Wellington César Lima defendeu que nos autos preliminares do processo contra Roberto Carlos, apenas constam montantes globais movimentados e a identificação de titulares das movimentações bancárias. O afastamento do sigilo bancário e fiscal dos investigados teria sido pedido pela Polícia Federal, analisado e deferido após a análise inicial. Com o trâmite, teria ficado inevitável concluir que a ação penal contra o deputado não guardaria semelhança com as hipóteses de abrangência elencadas na decisão de Toffoli. 
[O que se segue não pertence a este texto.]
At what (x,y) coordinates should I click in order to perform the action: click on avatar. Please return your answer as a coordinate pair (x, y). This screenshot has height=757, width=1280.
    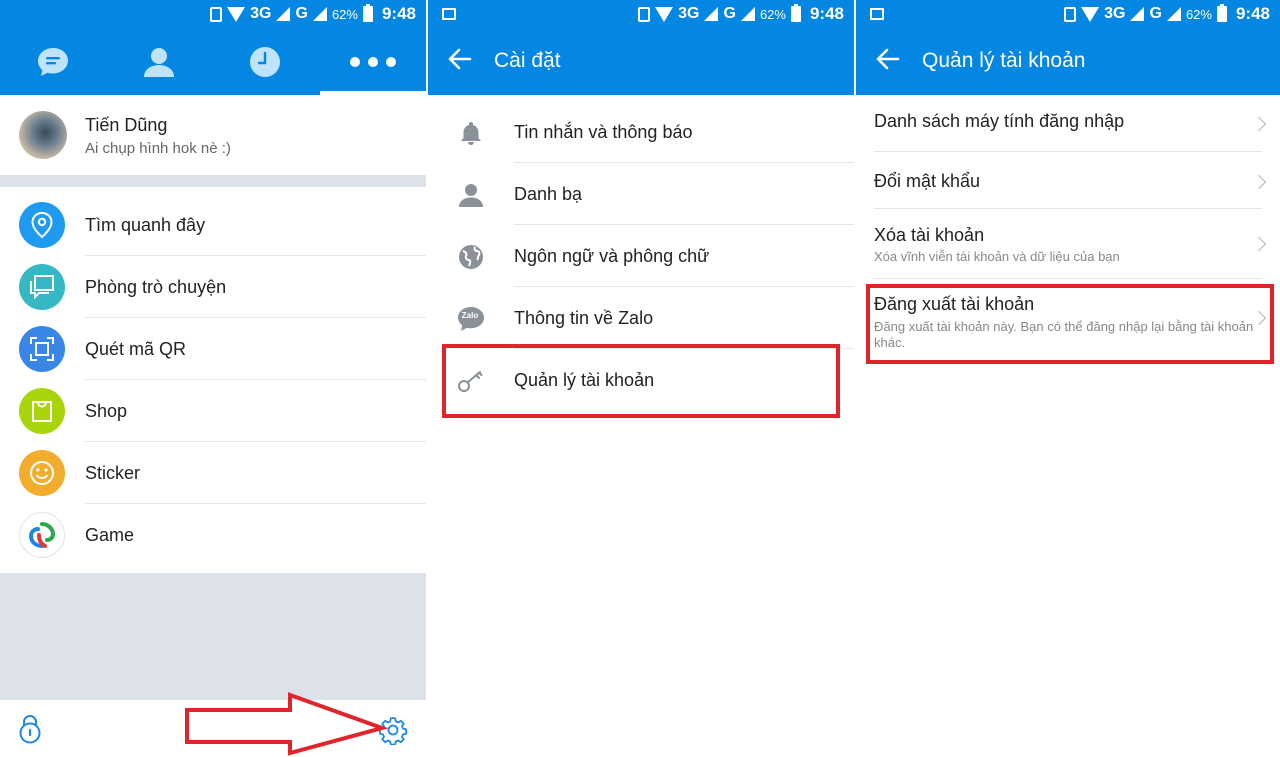
    Looking at the image, I should click on (43, 135).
O parlamentar foi investigado na Operação Detalhes em 2012, com realização de mandados de busca e apreensão na AL-BA, em Juazeiro, Uauá e Petrolina. O relatório do Coaf apontou que o deputado supostamente mantinha oito funcionários fantasmas, que receberiam entre R$ 3 mil e R$ 8 mil. De acordo com a denúncia, foram registrados depósitos em dinheiro que totalizavam R$ 203,5 mil. 


Na defesa, o advogado de Roberto Carlos, João Daniel Jacobina, reforçou que a primeira prova produzida foi ilícita, e que todo inquérito foi decorrente dessa prova, conforme diz a Teoria do Fruto da Árvore Envenenada.